Previous studies have indicated that similar diseases could have common therapeutic drugs [9, 10]. Therefore, it is possible that similar diseases tend to have more co-occurrence drugs. To prove this, we discuss the relationship of disease similarity by InfDisSim with co-occurrence drugs. In this study, we employed the Jaccard index as the measure for disease similarity by drugs. As a consequence, InfDisSim disease similarity showed significant positively correlated with the co-occurrence drugs (Pearson correlation γ2 = 0.1315, p = 2.2e-16; Fig. 5). Results demonstrate that disease similarity detected by our method is correlated with co-occurrence drugs, which have a very strong correlation with disease similarity.

Fig. 5
figure 5

The relationship between disease similarity based on InfDisSim and co-occurrence drugs

Application of disease similarity to the prediction of disease-related lncRNAs

For the sake of showing the usefulness of disease similarity computed by our InfDisSim, we firstly constructed a lncRNA similarity network (LSN) based on disease similarity, and then identified disease-related lncRNAs based on LSN. The similarity of each pair of 111 lncRNAs was computed using the eq. 6. After that, the z-score of each pair of lncRNAs was computed based on these scores. Then, each similarity score gained a one-sided P-value. Finally, all of these lncRNA similarity scores were appiled to construct LSN (Additional file 5).

LSN was further employed to predict disease-related lncRNAs employing RWR algorithm. According to the known 331 associations between 125 diseases and 111 lncRNAs, the performance of the LSN was assessed by leave-one-out cross validation. Finally, an AUC of 0.9893 was obtained (Fig. 6).

Fig. 6
figure 6

The ROC curve of our method based on leave-one-out cross validation on experimentally verified lncRNA-disease associations

Application of disease similarity to the prediction of disease-related miRNAs

We also utilized the disease similarity to construct a MSN and predict disease-related miRNAs based on the network. Here, we calculated similarity of each pair of 265 miRNAs and corresponding one-sided P-value. All of these miRNA similarity scores were employed to construct MSN (Additional file 6) for predicting disease-related miRNAs. The performance of the MSN was assessed by leave-one-out cross validation. As a result, we got an AUC of 0.9007.

Discussion

To identify the disease-related ncRNAs, including lncRNAs and miRNAs, we presented a novel method based on disease similarity using a random walk. With the high AUC performance of predicting disease-related miRNAs and lncRNAs (0.9893, 0.9007), the proposed methods in this paper may also be applied to predict other disease-related modules, e.g. SNP and risk pathways [43, 44].

Conclusions

In this study, we presented a novel method, InfDisSim, to figure out disease similarity by semantic association and disease-related genes. In time of computing similarity based on genes, information flow was modelled into a comprehensive GFN, which is constructed by integrating multiple interactions involving mRNA co-expression, protein-protein interaction, protein complex, and so on. In the precious study, SemFunSim has introduced the interactions of pair-wise genes between different gene set. Here, the whole network was fully employed based on information flow. It introduced a novel view to compute disease similarity.

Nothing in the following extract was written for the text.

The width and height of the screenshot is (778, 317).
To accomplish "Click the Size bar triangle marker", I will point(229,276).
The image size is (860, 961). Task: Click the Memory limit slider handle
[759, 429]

The performance of InfDisSim was validated employing the benchmark set. The high AUC (0.9786) indicates its excellent performance. Then, we assessed the observation that similar diseases could have common therapeutic drugs. Finally, InfDisSim disease similarity was significant positively correlated with the co-occurrence drugs (Pearson correlation γ2 = 0.1315, p = 2.2e-16; Fig. 5). Therefore, InfDisSim disease similarity could be utilized to predict potential associations between diseases and drugs.

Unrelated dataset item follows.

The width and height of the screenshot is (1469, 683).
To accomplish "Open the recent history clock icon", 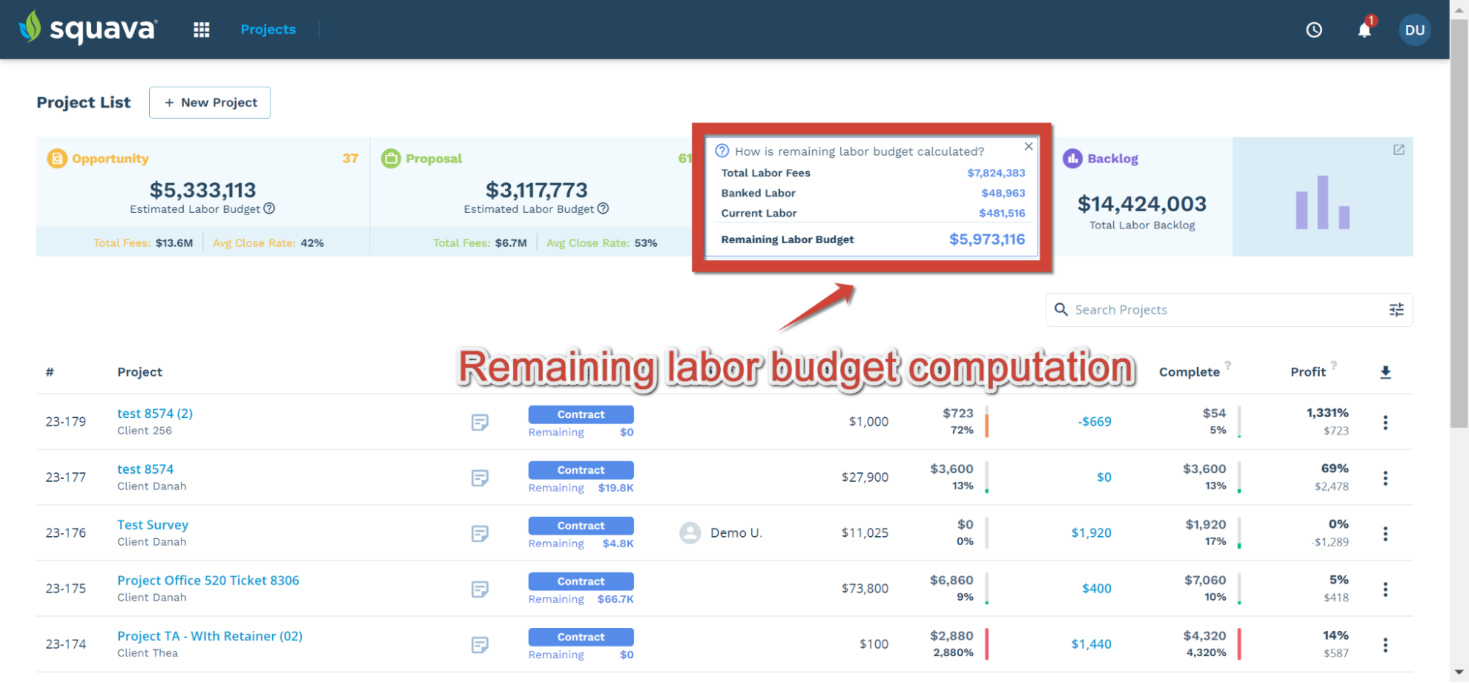I will pyautogui.click(x=1314, y=29).
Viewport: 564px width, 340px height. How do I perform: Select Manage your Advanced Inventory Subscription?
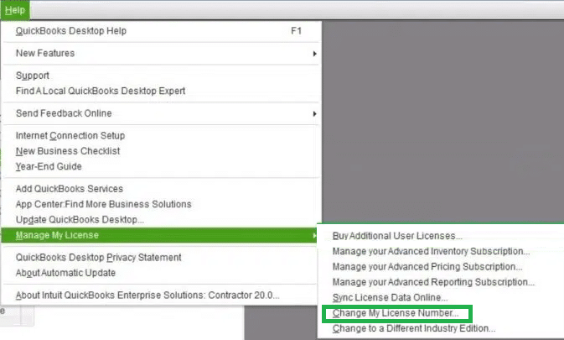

lncRNA similarity and miRNA similarity could be computed based on InfDisSim disease similarity. Here, for all the pairs of lncRNAs (miRNAs), which was applied to construct a LSN (MSN), we calculated their similarities. The network was further used to predicate disease-related lncRNAs (miRNAs). As a result, the high AUC (0.9893, 0.9007) illustrates that the LSN (MSN) is very appropriate for predicting potential associations between diseases and lncRNAs (miRNAs) based on RWR.